>> begin Page excerpt

- Original language: English
- Written by: Donald Margulies

Premiere
- Date: 1996
- Place: South Coast Repertory Costa Mesa, California

= Collected Stories (play) =

1996 play written by Donald Margulies

Collected Stories is a play by Donald Margulies which premiered at South Coast Repertory in 1996, and was presented on Broadway in 2010.
The play was a Pulitzer Prize finalist in 1997.

==Plot summary==
Ruth Steiner is a teacher and respected short story writer. Her student and protégée is Lisa Morrison. Over the course of six years, Lisa journeys from insecure student to successful writer. After publishing a well-received collection of short stories, Lisa writes a novel based on Ruth's affair with the poet Delmore Schwartz. The women deal with the moral dilemma of whether a person's life events are suitable for another to use in their own creative process.

Although Delmore Schwartz was a real-life poet and short-story writer, the characters of "Ruth Steiner" and "Lisa" are both entirely fictional. Margulies, who teaches playwrighting at Yale University, knows that "mentors and protégés exist everywhere."

Collected Stories was inspired by the literary scandal revealed through Stephen Spender's now-famous letter to The New York Times (Sept. 4, 1994), in which he accused American novelist, David Leavitt, of plagiarizing Stephen’s 1951 novel World Within World, especially its “literary structure, character development, dialogue and plot” in his 1993 novel, While England Sleeps.

==Production history==
The play was commissioned and premiered by South Coast Repertory, Costa Mesa, California in October 1996, directed by Lisa Peterson. The cast starred Kandis Chappell as Ruth Steiner and Suzanne Cryer as Lisa Morrison. The production won the Los Angeles Drama Critics Circle Award for Best Production of a Play and Best Original Play. The play was a Pulitzer Prize finalist (shortlisted in April 1997).

The Manhattan Theatre Club presented the play Off-Broadway at Manhattan Theatre Club Stage I, from May 20, 1997 through July 27, 1997. That production, again directed by Peterson, starred Debra Messing as Lisa Morrison and Maria Tucci as Ruth Steiner. It received the Drama Desk Award nomination for Best Play, and was a finalist for the Dramatists Guild/Hull-Warriner Award for Best Play. It was then produced at the Off-Broadway Lucille Lortel Theatre, running for 232 performances, from August 13, 1998 through February 29, 1999. Directed by William Carden, the cast starred Uta Hagen as Ruth and Lorca Simons as Lisa.

It was produced in Los Angeles at the Geffen Playhouse, Westwood in May 1999, with direction by Gil Cates and starring Linda Lavin as Ruth and Samantha Mathis as Lisa. It received the Los Angeles Ovation Award for Best Production of a Play.

>> end Page excerpt
>> begin Material supplied

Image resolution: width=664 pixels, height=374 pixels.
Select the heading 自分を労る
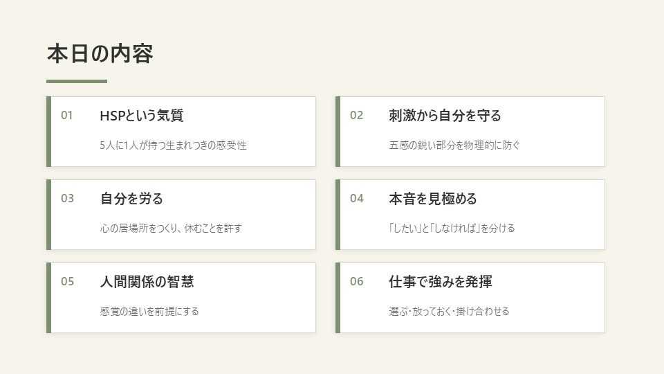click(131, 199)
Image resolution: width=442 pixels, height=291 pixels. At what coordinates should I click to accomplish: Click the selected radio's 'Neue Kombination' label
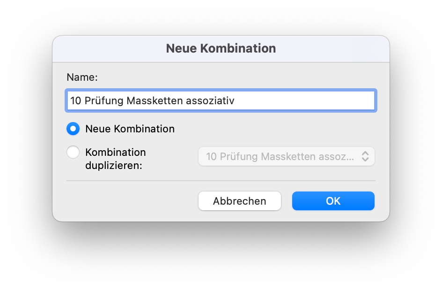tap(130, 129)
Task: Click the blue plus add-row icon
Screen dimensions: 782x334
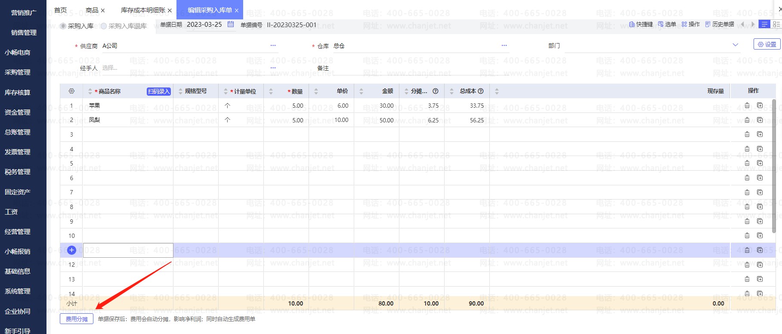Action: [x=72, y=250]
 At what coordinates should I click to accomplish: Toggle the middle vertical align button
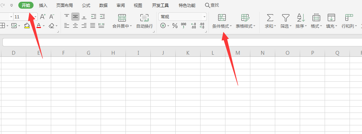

>> end Material supplied

• **Given instruction 1**
In the Collected Stories article, swap "plagiarizing" for "copying" and give back the passage from "Collected Stories was" up to and including "While England Sleeps.".
• **Given instruction 2**
Put this sentence from the Collected Stories article into Spanish: "The play was a Pulitzer Prize finalist in 1997."
• **Given instruction 3**
Write what comes next in the Collected Stories article, picking up after its last sentence.
These lines come from a separate source.

• **Written reply 1**
Collected Stories was inspired by the literary scandal revealed through Stephen Spender's now-famous letter to The New York Times (Sept. 4, 1994), in which he accused American novelist, David Leavitt, of copying Stephen’s 1951 novel World Within World, especially its “literary structure, character development, dialogue and plot” in his 1993 novel, While England Sleeps.

• **Written reply 2**
La obra fue finalista del Premio Pulitzer en 1997.

• **Written reply 3**
The West End premiere opened in November 1999 and closed February 5, 2000 at the Theatre Royal Haymarket with Helen Mirren as Ruth and Anne-Marie Duff as Lisa and directed by Howard Davies.

It was produced by Shakespeare and Company, Lenox, Massachusetts from July 14, 2001 through August 2, 2001, with Annette Miller and Christianna Nelson. A film ran on PBS "Hollywood Presents: Collected Stories", premiering on January 16, 2002, starring Linda Lavin and Samantha Mathis.

The play premiered on Broadway in a limited engagement production by the Manhattan Theatre Club with previews starting April 9, 2010, opening April 28, 2010, through June 2010. This production starred Linda Lavin and Sarah Paulson, with direction by Lynn Meadow, scenic design by Santo Loquasto, costume design by Jane Greenwood, and lighting design by Natasha Katz.

In February 2013, Music Makers Productions produced a site-specific version of the show at the Strand Bookstore's Rare Books Room, starring Lisa Fernandez and Renée Petrofes.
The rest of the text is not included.